I've been diagnosed with shin splints. What are they, exactly? Is the bone actually splintering, or are the muscle and tissue inflamed? Can I push through the pain? —Sarah
The term "shin splints" is actually a misnomer. According to Dr. Elizabeth Manejias, a dance medicine specialist at the Hospital for Special Surgery in New York City, the phrase simply means shin pain. The two most common causes of shin pain have very different treatments, so it's crucial that you receive the correct diagnosis.
The first cause is called medial tibial stress syndrome, which usually develops because of faulty alignment or technique (such as forcing turnout). The muscles along your shin have attachment points on the bone, and when you chronically contract the muscles, traction occurs, causing the outer layer of tissue surrounding the bone to swell. "It's painful, but you can usually work through it," says Manejias. Icing after dancing and taking anti-inflammatories help alleviate symptoms, but you should also see a physical therapist to treat the source of the problem.
Stress fractures are another, much more serious, cause of shin pain.
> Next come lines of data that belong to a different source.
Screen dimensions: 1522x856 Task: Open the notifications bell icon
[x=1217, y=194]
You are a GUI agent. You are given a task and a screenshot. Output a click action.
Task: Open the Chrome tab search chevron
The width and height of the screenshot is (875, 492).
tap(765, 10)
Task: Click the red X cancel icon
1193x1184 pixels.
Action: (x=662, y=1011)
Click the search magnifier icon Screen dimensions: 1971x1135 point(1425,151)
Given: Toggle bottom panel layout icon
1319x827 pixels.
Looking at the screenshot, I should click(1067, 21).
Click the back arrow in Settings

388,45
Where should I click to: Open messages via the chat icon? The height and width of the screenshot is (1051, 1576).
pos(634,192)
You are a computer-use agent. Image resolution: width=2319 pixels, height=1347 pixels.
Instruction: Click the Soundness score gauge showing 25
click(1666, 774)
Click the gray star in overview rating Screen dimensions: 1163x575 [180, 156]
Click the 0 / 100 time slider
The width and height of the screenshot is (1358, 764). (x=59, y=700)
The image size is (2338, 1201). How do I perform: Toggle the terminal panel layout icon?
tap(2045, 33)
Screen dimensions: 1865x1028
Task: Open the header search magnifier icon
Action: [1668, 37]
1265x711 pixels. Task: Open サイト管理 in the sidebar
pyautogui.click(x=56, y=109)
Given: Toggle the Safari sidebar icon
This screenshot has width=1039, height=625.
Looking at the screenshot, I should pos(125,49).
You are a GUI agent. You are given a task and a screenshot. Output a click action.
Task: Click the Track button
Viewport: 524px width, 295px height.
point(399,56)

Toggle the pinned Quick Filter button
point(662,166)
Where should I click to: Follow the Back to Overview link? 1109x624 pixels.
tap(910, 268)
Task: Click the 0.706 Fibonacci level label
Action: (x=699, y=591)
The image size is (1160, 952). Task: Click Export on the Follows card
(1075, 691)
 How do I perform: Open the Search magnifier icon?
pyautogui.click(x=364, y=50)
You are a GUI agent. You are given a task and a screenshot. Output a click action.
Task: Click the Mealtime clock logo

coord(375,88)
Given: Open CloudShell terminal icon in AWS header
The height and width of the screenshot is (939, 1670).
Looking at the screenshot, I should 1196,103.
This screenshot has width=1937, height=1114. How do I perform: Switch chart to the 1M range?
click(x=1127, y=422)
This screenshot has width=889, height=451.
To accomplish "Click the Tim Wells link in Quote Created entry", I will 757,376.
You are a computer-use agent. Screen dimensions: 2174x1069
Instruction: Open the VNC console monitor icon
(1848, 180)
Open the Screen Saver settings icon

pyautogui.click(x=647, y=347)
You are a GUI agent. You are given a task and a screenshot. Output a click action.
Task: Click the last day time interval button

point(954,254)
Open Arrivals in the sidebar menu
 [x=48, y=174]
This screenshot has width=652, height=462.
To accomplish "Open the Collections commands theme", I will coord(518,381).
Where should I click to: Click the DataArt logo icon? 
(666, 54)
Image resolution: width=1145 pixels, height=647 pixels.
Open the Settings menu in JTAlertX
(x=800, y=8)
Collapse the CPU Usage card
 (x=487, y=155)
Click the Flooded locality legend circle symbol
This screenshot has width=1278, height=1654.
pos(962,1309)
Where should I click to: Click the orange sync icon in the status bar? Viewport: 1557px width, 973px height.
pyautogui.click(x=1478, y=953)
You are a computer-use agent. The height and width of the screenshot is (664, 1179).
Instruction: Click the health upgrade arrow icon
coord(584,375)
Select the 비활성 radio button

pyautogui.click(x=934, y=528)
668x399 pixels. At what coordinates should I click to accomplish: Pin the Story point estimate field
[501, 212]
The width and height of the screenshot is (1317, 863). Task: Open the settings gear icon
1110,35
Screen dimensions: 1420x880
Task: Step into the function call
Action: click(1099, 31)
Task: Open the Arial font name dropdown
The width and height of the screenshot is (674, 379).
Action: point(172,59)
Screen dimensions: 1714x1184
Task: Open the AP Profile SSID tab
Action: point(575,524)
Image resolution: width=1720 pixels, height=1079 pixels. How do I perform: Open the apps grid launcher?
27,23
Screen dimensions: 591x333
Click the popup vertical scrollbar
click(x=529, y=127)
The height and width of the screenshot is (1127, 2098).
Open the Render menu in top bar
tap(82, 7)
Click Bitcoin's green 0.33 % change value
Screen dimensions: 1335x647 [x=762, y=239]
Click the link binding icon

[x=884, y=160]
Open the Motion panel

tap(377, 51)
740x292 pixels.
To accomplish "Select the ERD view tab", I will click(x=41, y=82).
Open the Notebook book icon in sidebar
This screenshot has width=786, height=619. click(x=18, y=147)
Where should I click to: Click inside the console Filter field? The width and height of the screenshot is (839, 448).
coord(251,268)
Your bones are constantly rebuilding, but excess stress on the tibia (from repetitive jumping, hard floors or overuse) hinders its ability to repair itself. "Stress fractures take up to 12 weeks to heal and need to be treated aggressively," says Manejias. That may mean wearing a boot and taking serious time off. "It's not something you want to ignore."
How do you differentiate between the two? With medial tibial stress syndrome, soreness is distributed over a longer area of the shin, whereas a stress fracture will have one concentrated spot that's extremely sensitive when touched. But don't diagnose yourself. Make an appointment with your doctor, who can order a bone scan or MRI to determine whether you have a fracture.